At the Bedside
- First sort by pain, perfusion, infection, obstruction, and trauma.
- Testicular torsion
- Sudden severe unilateral testicular pain, nausea/vomiting, high-riding testis, transverse lie, absent cremasteric reflex.
- Do not delay urology consult for ultrasound if classic presentation.
- Doppler US: decreased/absent flow; false negatives possible with intermittent torsion.
- Management: immediate urology; manual detorsion if delay — “open book” rotation, usually medial-to-lateral, but pain relief guides direction.
- Salvage highest if detorsed within 6 hours.
- Epididymitis/orchitis
- Gradual posterior testicular pain, urinary symptoms, fever; cremasteric reflex usually intact.
- Prehn sign is unreliable.
- Workup: UA, urine culture, NAAT for GC/chlamydia, scrotal US if torsion uncertain.
- Treat based on STI vs enteric risk; outpatient if well-appearing.
- Fournier gangrene
- Severe genital/perineal pain, systemic toxicity, crepitus, bullae, skin necrosis, pain out of proportion.
- Risk: diabetes, immunosuppression, alcoholism, recent instrumentation.
- Management: sepsis resuscitation, broad antibiotics, urgent surgical debridement. CT can define extent but should not delay OR if unstable/obvious.
- Ischemic priapism
- Painful rigid corpora cavernosa lasting >4 hours; glans often soft.
- Workup: corporal blood gas if unclear — ischemic: dark blood, low pH, high PCO₂, low PO₂.
- Management: analgesia, dorsal penile/ring block, aspiration/irrigation, intracavernosal phenylephrine, urology.
- Paraphimosis
- Retracted foreskin trapped behind glans causing venous/lymphatic obstruction.
- Reduce urgently: analgesia ± penile block, compression of glans edema, manual reduction.
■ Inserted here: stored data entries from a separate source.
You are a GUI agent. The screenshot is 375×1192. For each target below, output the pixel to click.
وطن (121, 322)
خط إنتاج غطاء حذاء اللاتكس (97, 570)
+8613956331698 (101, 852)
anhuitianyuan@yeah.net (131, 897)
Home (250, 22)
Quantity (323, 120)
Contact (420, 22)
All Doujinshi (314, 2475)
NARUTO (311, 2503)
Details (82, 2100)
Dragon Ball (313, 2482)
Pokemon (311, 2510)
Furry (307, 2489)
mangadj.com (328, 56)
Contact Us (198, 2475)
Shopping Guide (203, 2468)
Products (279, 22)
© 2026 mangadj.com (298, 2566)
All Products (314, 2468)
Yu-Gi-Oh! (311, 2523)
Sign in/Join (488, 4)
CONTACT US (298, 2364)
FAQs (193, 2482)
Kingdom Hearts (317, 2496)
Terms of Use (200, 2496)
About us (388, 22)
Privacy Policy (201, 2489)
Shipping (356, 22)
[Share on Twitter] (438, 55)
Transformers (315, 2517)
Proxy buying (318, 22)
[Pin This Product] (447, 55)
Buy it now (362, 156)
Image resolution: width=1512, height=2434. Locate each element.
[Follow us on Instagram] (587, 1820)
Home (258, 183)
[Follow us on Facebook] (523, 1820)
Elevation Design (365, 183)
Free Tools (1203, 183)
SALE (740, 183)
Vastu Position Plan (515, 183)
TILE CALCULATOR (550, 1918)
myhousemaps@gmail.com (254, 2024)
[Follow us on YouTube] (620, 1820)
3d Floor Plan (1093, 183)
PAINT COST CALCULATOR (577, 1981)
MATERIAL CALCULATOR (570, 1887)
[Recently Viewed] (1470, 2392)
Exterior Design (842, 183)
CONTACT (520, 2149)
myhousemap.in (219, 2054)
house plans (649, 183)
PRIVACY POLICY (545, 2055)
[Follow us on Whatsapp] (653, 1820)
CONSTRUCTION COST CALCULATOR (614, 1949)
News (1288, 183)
Urology if failed.
- Penile fracture
- “Pop” during intercourse, immediate detumescence, swelling/ecchymosis, deformity.
- Urology emergency; surgical repair. Evaluate for urethral injury if blood at meatus, urinary retention, gross hematuria — retrograde urethrogram before catheter.
- Acute urinary retention
- Suprapubic pain/distention, inability to void.
- Bladder scan; Foley catheter.
- If difficult catheterization: try coude catheter; avoid repeated traumatic attempts. Urology for suspected urethral injury/stricture.
- Check creatinine, UA, electrolytes if prolonged obstruction, renal disease, or large-volume retention.
Study Directive
- Draw a one-page algorithm for acute scrotal pain: torsion vs epididymitis vs torsion of appendix testis vs hernia.
- Practice verbally describing manual detorsion and priapism aspiration/phenylephrine steps.
- Memorize epididymitis antibiotic regimens by risk group.
- Review one ultrasound image each of torsion, epididymitis, and hydrocele/varicocele.
- Simulate a Fournier case: list sepsis bundle, antibiotics, and surgical consult timing from memory.